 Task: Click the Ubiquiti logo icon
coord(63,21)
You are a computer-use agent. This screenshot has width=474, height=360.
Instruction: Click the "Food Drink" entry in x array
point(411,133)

▸ What the task requires:
Using the entries above, give again each line from the one containing "You are a computer-use" through the last line, exactly and only those.

▸ Output of the task:
You are a computer-use agent. This screenshot has width=474, height=360.
Instruction: Click the "Food Drink" entry in x array
point(411,133)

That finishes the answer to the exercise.